Systems-oriented developers already have programming languages like C, C++, Rust, and Go, notes InfoWorld.

But now, “we also have Zig, a newer language that seeks to absorb what’s best about these languages and offer comparable performance with a better, more reliable developer experience.”

Zig is a very active project. It was started by Andrew Kelley in 2015 and now seems to be reaching critical mass. Zig’s ambition is rather momentous in software history: to become the heir to C’s longstanding reign as both the go-to portable low-level language and as a standard to which other languages are compared….
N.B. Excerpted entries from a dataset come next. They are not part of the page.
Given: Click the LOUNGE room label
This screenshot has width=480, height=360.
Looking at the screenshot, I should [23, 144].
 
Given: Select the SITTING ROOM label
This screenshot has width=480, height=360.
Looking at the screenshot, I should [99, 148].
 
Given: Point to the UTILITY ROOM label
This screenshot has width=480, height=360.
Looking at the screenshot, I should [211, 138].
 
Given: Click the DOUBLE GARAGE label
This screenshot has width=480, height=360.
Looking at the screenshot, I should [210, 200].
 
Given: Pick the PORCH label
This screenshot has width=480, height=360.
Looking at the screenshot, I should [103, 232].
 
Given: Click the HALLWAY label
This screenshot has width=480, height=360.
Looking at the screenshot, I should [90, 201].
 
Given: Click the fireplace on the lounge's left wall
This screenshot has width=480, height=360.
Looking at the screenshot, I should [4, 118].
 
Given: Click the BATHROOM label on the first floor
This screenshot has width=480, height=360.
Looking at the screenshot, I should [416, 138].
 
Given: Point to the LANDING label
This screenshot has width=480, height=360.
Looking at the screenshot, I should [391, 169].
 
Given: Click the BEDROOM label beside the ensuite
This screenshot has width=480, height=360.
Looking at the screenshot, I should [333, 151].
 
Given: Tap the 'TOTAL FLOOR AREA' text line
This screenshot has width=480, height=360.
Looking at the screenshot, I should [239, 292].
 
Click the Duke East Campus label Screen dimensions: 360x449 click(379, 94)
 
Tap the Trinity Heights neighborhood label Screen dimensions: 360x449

Currently, Zig is being used to implement the Bun.js JavaScript runtime as an alternative to Node.js. Bun’s creator Jarred Sumner told me “Zig is sort of similar to writing C, but with better memory safety features in debug mode and modern features like defer (sort of similar to Go’s) and arbitrary code can be executed at compile-time via comptime. It has very few keywords so it’s a lot easier to learn than C++ or Rust.”

Zig differs from most other languages in its small feature footprint, which is the outcome of an explicit design goal: Only one obvious way to do things. Zig’s developers take this goal so much to heart that for a time, Zig had no for loop, which was deemed an unnecessary syntactic elaboration upon the already adequate while loop. Kevin Lynagh, coming from a Rust background, wrote, “The language is so small and consistent that after a few hours of study I was able to load enough of it into my head to just do my work.” Nathan Craddock, a C developer, echoed the sentiment. Programmers seem to really like the focused quality of Zig’s syntax.
While Zig is “approaching” production-ready status, the article notes its high degree of interoperability with C and C++, its unique error-handling system, and its elimination of a malloc keyword (leaving memory allocation to the standard library).

“For now, the Zig team appears to be taking its time with the 1.0 release, which may drop in 2025 or later — but none of that stops us from building all sorts of things with the language today.”